Q. And that is why you love the United States of America?

A. Yes.

Q. She is back more than twenty centuries like Spain, is she?

A. At the time of the war they do it.

Q. So without the light of knowledge on that subject, you are condemning even Harvard University, are you, as being a place for rich men?....

Q. Did you intend to condemn Harvard College? (Objection overruled.)

A. No, sir.

Q. Were you ready to say none but the rich could go there without knowing about offering scholarships? (Objection overruled.)

Q. The question is this: As far as you understood Fruzetti's views, were yours the same? (Objection overruled.)

Q. Answer, please.

A. (through the interpreter) I cannot say yes or no.

Q. Is it because you can't or because you don't want to?

A. (through the interpreter) Because it is a very delicate question.

Q. It is very delicate, isn't it, because he was deported for his views?

Q. Do you know why Fruzetti was deported?

A. (through the interpreter) Yes.

Q. Was it because he was of anarchistic opinions?

THE INTERPRETER. He says he understands it now.

Q. Was it because Fruzetti entertained anarchistic opinions?

A. One reason, he was an anarchist. Another reason, Fruzetti been writing all the time on the newspapers, and I am not sure why the reason he been deported.

Q. And the books which you intended to collect were books relating to anarchy, weren't they?

A. Not all of them.

Q. How many of them?

A. Well, all together. We are Socialists, democratic, any other socialistic information, Socialists, Syndicalists, Anarchists, any paper.

Q. Bolshevist?

A. I do not know what Bolshevism means.

Q. Soviet?

A. I do not know what Soviet means.

Q. Communism?

A. Yes.

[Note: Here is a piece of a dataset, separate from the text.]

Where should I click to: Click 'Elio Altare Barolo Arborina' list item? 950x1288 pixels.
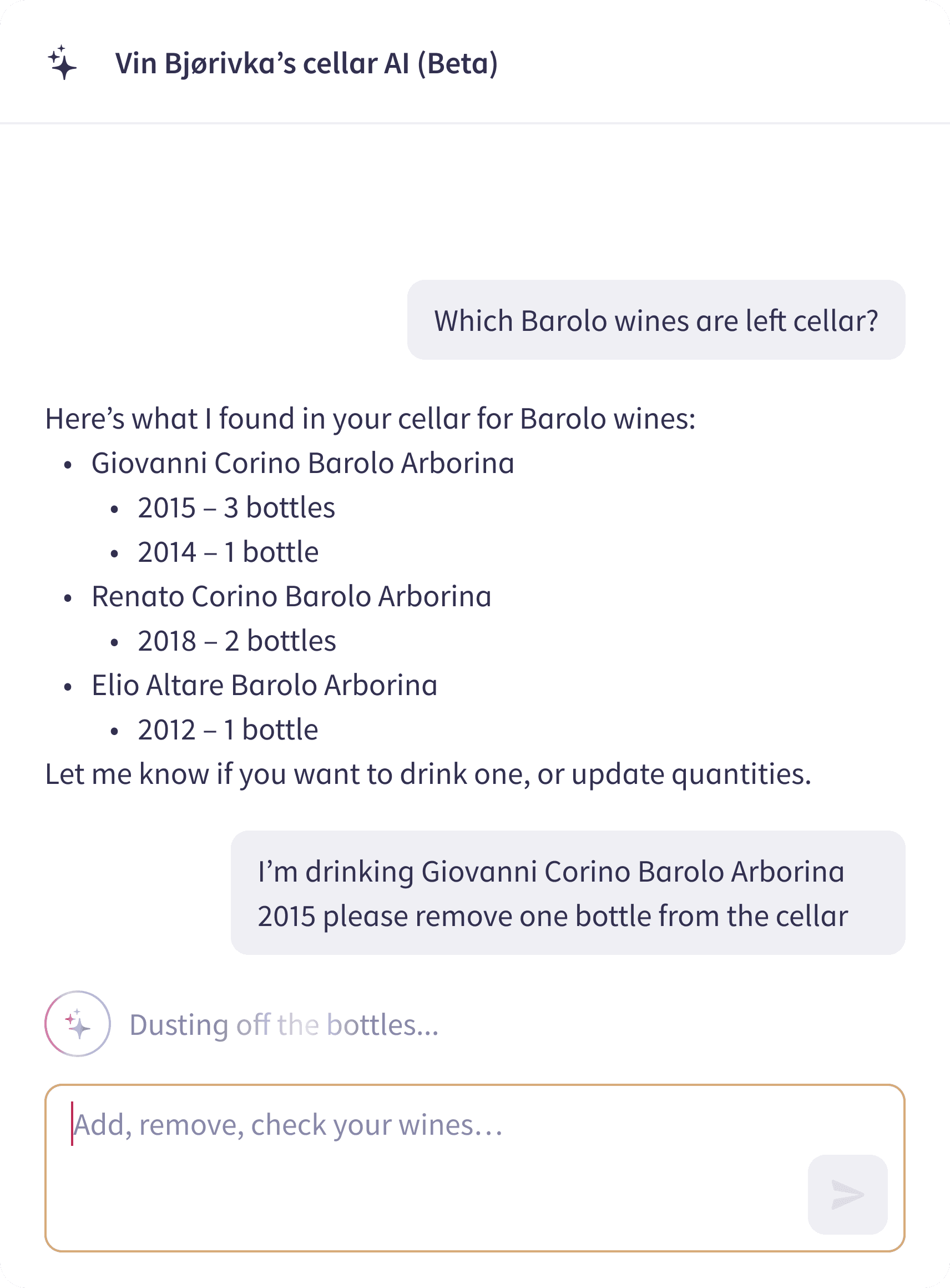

I got some on astronomy, too.

Q. You weren't going to destroy them?

A. I was going to keep them.

Q. You were going to keep them and when the time was over, you were going to bring them out again, weren't you?

A. Yes.

In the Anglo-American system of criminal procedure the role of a public prosecutor is very different from that of an advocate in a private cause. In the words of a leading New York case:—

Language which might be permitted to counsel in summing up a civil action cannot with propriety be used by a public prosecutor, who is a quasi-judicial officer, representing the people of the state, and presumed to act impartially in the interest only of justice. If he lays aside the impartiality that should characterize his official action to become a heated partisan, and by vituperation of the prisoner and appeals to prejudice seeks to procure a conviction at all hazards, he ceases to properly represent the public interest, which demands no victim, and asks no conviction through the aid of passion, sympathy, or resentment.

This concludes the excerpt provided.